## WHAT IS REQUIRED
Please print exactly the lines from the line containing "Task: Select Work" through the end of the data, no more, and keep pictures out of the copy.

Dataset entries:
+ + + + +
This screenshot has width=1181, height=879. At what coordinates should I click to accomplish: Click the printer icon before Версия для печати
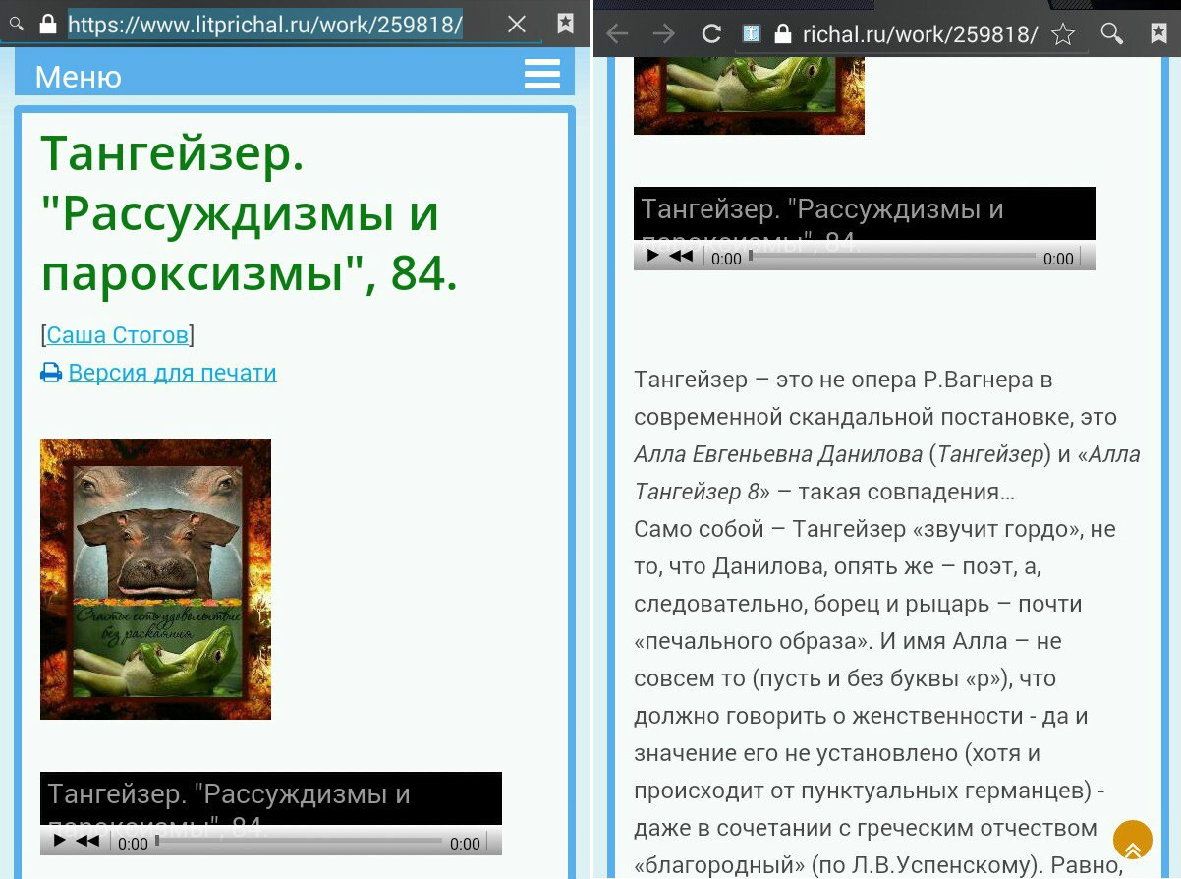(x=51, y=374)
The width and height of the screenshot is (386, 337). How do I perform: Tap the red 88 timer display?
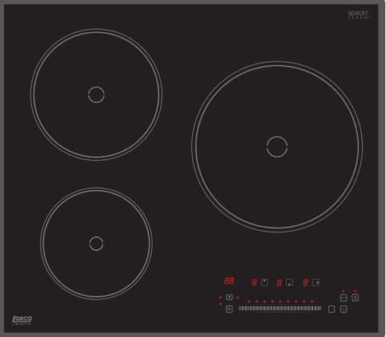[x=229, y=281]
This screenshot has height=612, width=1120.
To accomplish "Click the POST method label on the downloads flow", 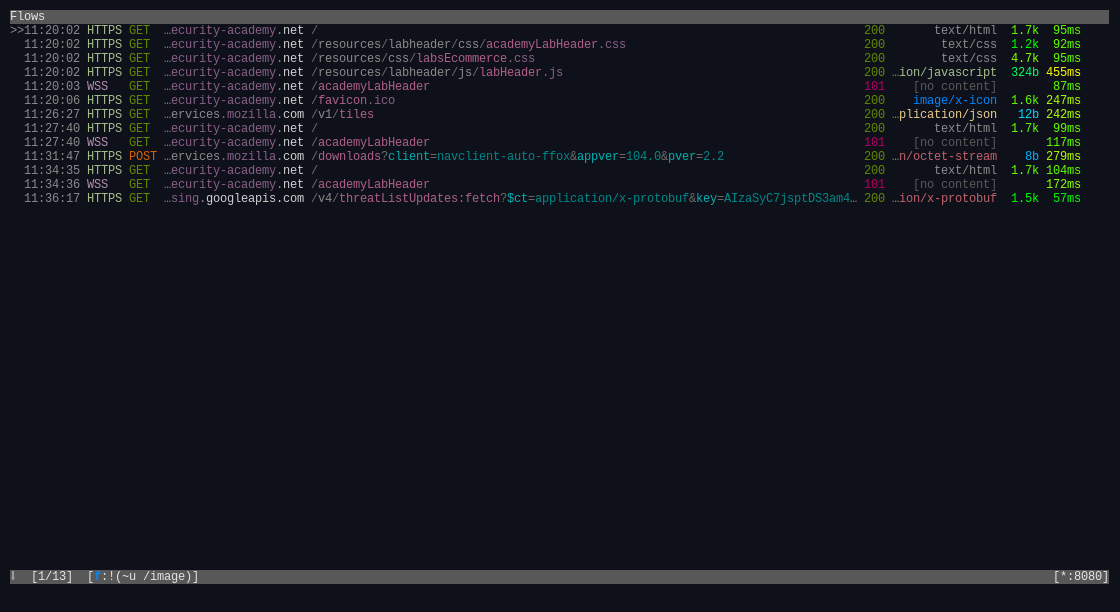I will [142, 156].
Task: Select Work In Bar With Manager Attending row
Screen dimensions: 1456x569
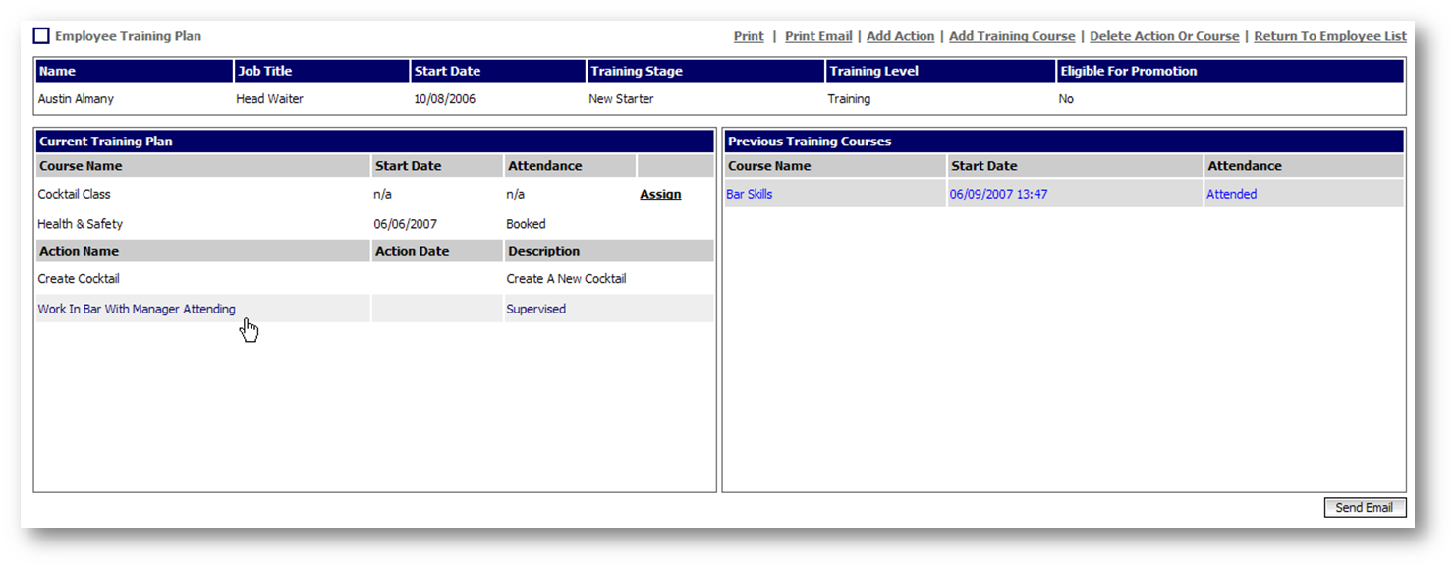Action: pyautogui.click(x=137, y=309)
+ + + + +
## ANSWER SECTION
Task: Select Work In Bar With Manager Attending row
Screen dimensions: 1456x569
Action: pyautogui.click(x=137, y=309)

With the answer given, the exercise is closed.